---------- Data extract ----------

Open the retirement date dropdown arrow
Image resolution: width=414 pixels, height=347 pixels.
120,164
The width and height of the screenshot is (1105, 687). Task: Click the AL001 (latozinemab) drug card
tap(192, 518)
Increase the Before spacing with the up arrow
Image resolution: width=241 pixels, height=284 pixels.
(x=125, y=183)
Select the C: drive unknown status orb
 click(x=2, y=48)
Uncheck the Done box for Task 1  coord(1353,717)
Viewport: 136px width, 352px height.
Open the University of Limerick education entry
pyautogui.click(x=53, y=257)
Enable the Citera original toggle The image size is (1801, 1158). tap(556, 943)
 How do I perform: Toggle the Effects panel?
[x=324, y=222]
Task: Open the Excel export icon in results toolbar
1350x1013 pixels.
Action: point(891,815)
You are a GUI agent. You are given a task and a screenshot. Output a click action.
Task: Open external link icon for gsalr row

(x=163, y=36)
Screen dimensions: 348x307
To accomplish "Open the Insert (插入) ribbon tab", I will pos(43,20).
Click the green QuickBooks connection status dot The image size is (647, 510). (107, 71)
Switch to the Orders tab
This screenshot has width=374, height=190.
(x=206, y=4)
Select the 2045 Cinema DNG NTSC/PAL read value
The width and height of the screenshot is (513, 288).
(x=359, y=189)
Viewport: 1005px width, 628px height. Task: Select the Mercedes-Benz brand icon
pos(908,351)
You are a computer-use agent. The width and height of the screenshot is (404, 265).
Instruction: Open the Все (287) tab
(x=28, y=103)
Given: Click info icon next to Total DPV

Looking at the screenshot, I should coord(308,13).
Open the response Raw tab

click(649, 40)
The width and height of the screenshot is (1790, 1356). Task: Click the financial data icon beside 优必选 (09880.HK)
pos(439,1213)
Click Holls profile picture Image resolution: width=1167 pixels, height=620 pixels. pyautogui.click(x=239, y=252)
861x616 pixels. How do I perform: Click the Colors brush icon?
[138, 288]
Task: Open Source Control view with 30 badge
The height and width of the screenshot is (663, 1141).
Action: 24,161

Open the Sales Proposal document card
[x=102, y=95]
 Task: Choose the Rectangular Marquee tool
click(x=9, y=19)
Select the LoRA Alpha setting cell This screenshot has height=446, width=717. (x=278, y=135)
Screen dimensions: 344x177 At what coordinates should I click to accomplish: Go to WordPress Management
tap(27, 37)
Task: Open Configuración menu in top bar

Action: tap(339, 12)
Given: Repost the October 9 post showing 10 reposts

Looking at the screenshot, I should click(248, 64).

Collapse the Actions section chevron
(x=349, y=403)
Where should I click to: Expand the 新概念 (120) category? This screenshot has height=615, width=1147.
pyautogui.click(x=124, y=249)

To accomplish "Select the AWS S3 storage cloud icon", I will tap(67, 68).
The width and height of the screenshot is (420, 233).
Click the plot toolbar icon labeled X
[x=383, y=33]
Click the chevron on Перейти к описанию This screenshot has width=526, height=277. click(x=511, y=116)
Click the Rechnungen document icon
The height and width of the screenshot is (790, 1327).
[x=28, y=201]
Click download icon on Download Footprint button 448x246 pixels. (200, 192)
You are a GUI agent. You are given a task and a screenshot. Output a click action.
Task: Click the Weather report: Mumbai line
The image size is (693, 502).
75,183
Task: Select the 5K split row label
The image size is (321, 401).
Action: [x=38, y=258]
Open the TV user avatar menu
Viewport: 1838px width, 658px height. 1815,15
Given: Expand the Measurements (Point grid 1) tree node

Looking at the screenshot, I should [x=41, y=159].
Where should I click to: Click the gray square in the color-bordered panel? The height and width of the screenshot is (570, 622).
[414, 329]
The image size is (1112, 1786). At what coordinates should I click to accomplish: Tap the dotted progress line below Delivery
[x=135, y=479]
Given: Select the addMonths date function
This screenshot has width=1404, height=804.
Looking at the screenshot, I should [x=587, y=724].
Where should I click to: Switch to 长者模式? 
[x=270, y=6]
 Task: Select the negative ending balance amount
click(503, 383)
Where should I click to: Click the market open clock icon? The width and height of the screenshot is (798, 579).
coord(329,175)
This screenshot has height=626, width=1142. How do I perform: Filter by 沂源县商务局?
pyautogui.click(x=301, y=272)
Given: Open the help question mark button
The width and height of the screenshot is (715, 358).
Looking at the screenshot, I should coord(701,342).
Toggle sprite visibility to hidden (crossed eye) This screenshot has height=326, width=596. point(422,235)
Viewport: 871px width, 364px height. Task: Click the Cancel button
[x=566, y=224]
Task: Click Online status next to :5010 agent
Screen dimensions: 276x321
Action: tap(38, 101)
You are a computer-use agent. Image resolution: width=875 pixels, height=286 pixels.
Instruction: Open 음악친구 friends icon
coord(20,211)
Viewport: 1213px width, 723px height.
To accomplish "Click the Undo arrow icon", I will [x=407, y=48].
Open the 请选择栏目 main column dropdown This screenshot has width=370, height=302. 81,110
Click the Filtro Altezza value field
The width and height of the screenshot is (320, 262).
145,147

----------

● **To do**
For this exercise, return every line from the data that holds the string "dropdown".

● **Your response**
Open the retirement date dropdown arrow
Open the 请选择栏目 main column dropdown This screenshot has width=370, height=302. 81,110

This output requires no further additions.